Command line arguments
SPI options: -D <device> SPI device to use. default: /dev/spidev0.0 -s <speed> speed to use on the SPI bus default 0.5MHz. -d <delay> delay between bytes. default: 15 us.
LCD options: -a <addr> address of display, defaults to 0x82 -p <c>,<l> Jump to line <l> and character <c> -t <text> print text -T <c>,<l> <text> Print tekst starting at line <l> character <c>. -b < b > Adjust backlight level -c <c> Adjust contrast -C clearscreen -f <file> display text from file (not implemented yet).
general bw SPI options: -r <reg> -v <val> set register to value.
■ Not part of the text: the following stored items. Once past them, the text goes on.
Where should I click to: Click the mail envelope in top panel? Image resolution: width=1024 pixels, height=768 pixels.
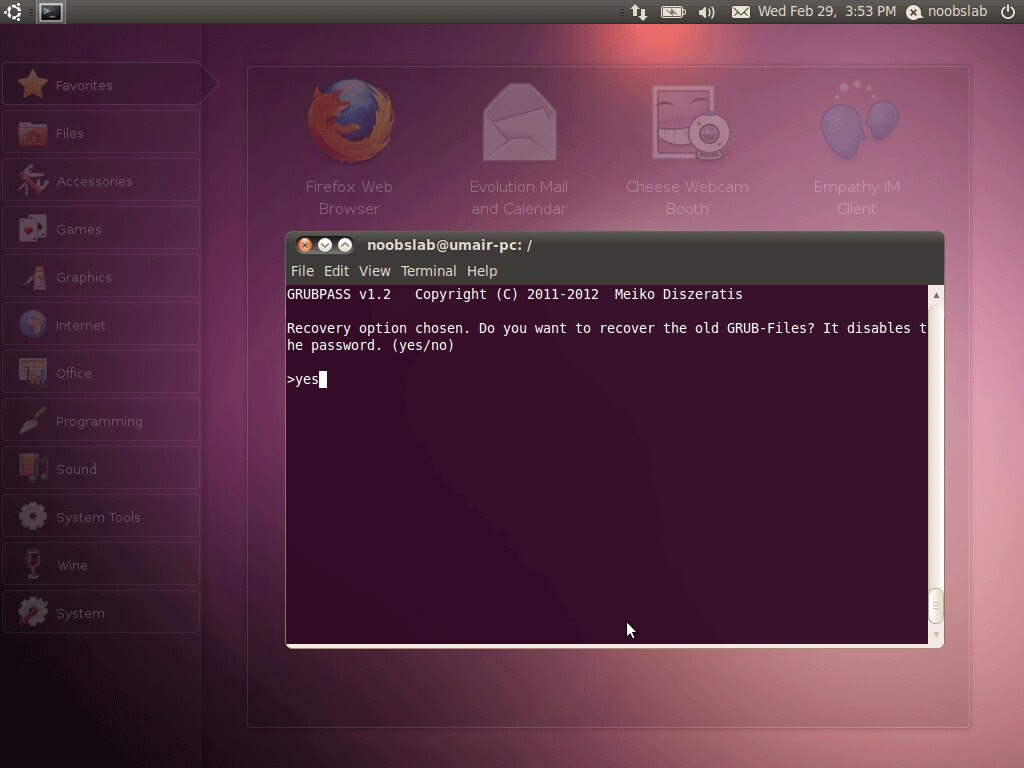(740, 12)
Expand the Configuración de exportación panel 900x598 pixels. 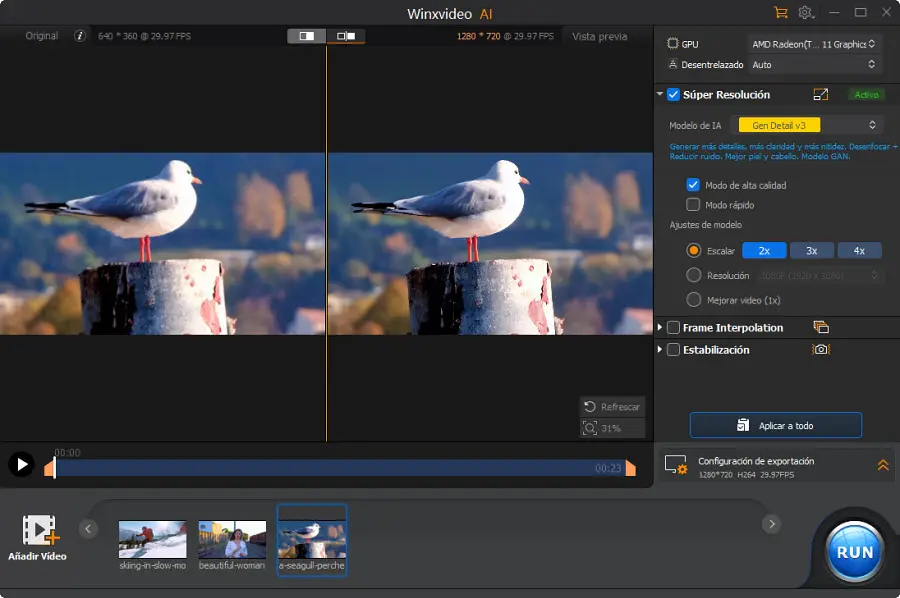[883, 465]
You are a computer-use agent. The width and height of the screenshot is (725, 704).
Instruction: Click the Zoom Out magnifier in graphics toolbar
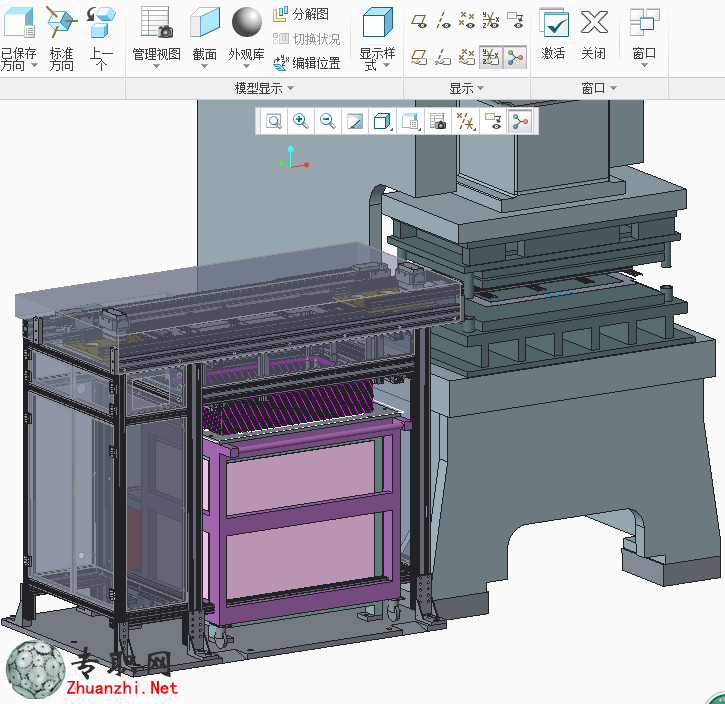coord(328,122)

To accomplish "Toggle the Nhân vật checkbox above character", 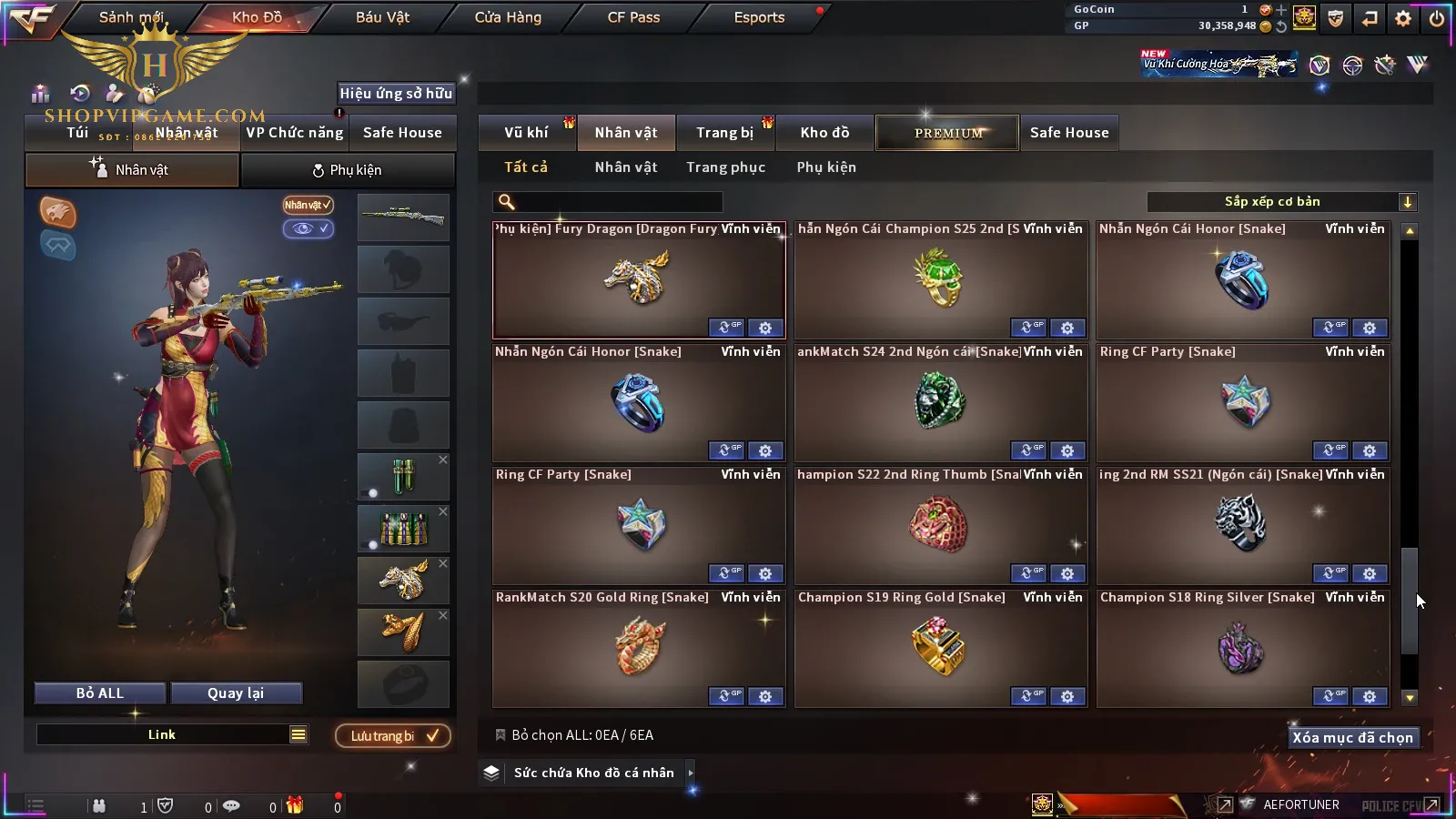I will [x=308, y=205].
Requires -r.
Example commands
Print current date on line 0:
bw_lcd -p 0,0 -t `date +%m/%d/%Y`
Print the text "Hello World" on line 1, character 2:
bw_lcd -T 2,1 "Hello World"
Print the contents of "textfile":
bw_lcd -f textfile
Write two different strings to two daisy-chained displays:
bw_lcd -a 82 -T 0,0 display0 bw_lcd -a 84 -T 0,0 display1
My Pi runs the following script every minute:
#! /bin/sh ./bw_lcd -a 80 -C ./bw_lcd -a 82 -C ./bw_lcd -a 80 -T 0,0 'My wlan0 IP is' ./bw_lcd -a 80 -T 0,1 `/sbin/ifconfig wlan0 | sed '/inet\ /!d;s/.*r://g;s/\ .*//g'` ./bw_lcd -a 82 -T 0,0 'My eth0 IP is' ./bw_lcd -a 82 -T 0,1 `/sbin/ifconfig eth0 | sed '/inet\ /!d;s/.*r://g;s/\ .*//g'`
This prints the IP addresses of both network interfaces on my two displays.